The latest Covid outbreak in China has left manufacturers and retailers fearing even more disruption to supply chains, with Apple already declaring that the Omicron outbreak will impact its latest line up of iPhones.
Last week, the Chinese authorities imposed a seven-day lockdown of the area that houses Apple’s iPhone assembly facility in the central Chinese city of Zhengzhou.
In recent weeks, leading global companies including carmakers and tech giants have experienced huge disruption to their businesses, as China doubles down on its zero-Covid approach.
There is acute concern, particularly among electronics companies, that China’s stringent zero-Covid policy will dampen sales in the holiday shopping season – traditionally a strong-performing period.

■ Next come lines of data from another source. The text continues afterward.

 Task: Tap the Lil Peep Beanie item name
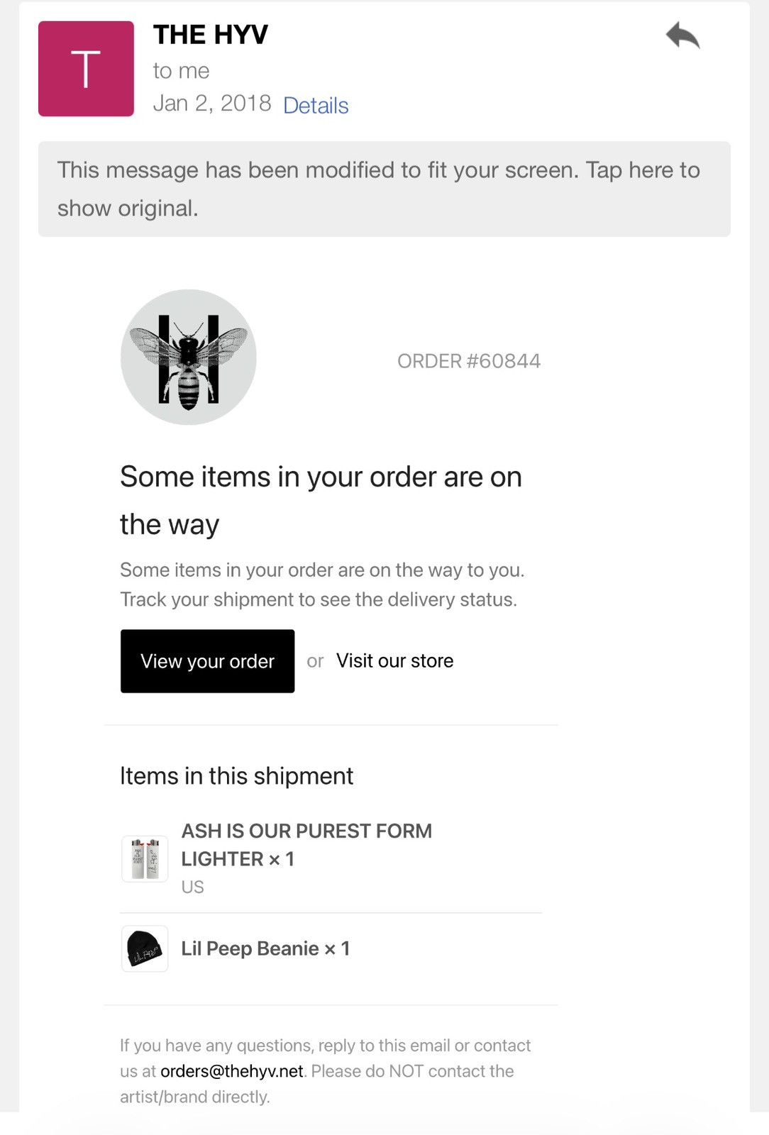(265, 948)
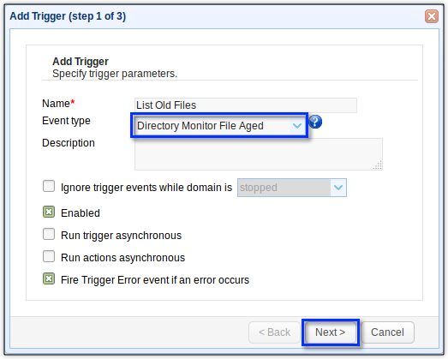Click the Add Trigger step 1 title bar

pyautogui.click(x=217, y=16)
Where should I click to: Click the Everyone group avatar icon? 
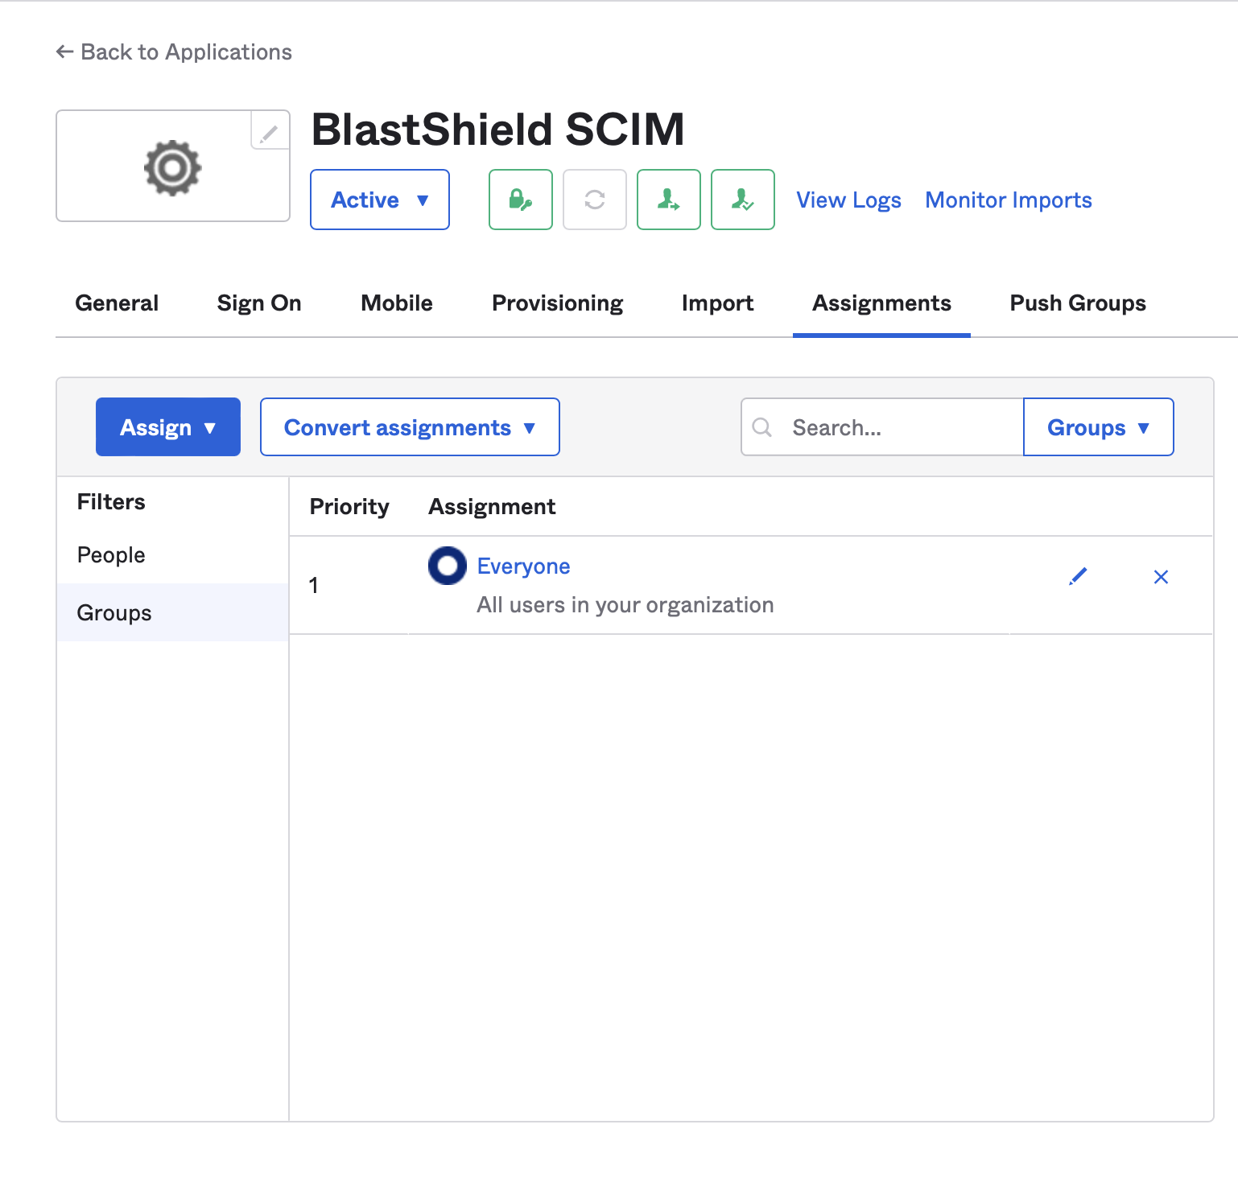pyautogui.click(x=447, y=566)
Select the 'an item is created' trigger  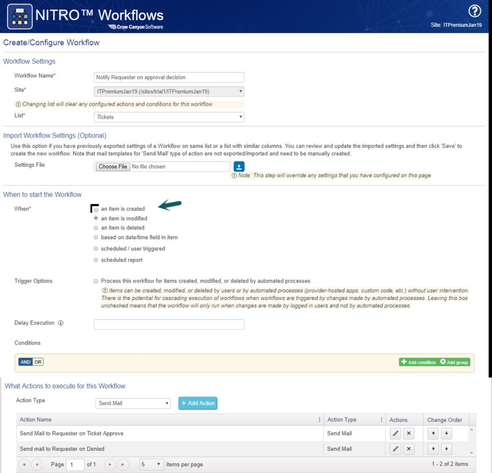tap(96, 209)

For its part, Apple has admitted it is “currently operating at significantly reduced capacity,” due to Covid curbs.
The company added it expects “lower shipments for its iPhone 14 Pro and iPhone 14 Pro Max models than previously anticipated”, adding that “customers will experience longer wait times to receive their new products”.
China – the world’s second-biggest economy behind the US – reported 28,000 new Covid cases last week alone, with outbreaks affecting Beijing, the southern manufacturing hub of Guangzhou and the metropolis of Chongqing in the south west of the country.
Apple’s iPhone manufacturing problems run deeper than those of other multinational electronics companies. This is because the company’s Zhengzhou production plant has been struggling since mid-October with Covid-related issues, which have sparked panic and anger among its largely 20,000 migrant workforce.
Foxconn iPhone factory 'costing Apple $1bn a week'
The Zhengzhou iPhone facility is run by Foxconn, the Taiwanese multinational electronics contract manufacturer.
Reuters recently reported that bouts of worker unrest at Foxconn would see a reduction in November shipments from the flagship iPhone plant, after thousands of employees quit.
The walkout at the world’s largest iPhone factory was caused after strict Covid restrictions fuelled discontent among workers, which saw many placed into isolation. Those who weren’t locked down fled the plant, desperate to return to their home regions.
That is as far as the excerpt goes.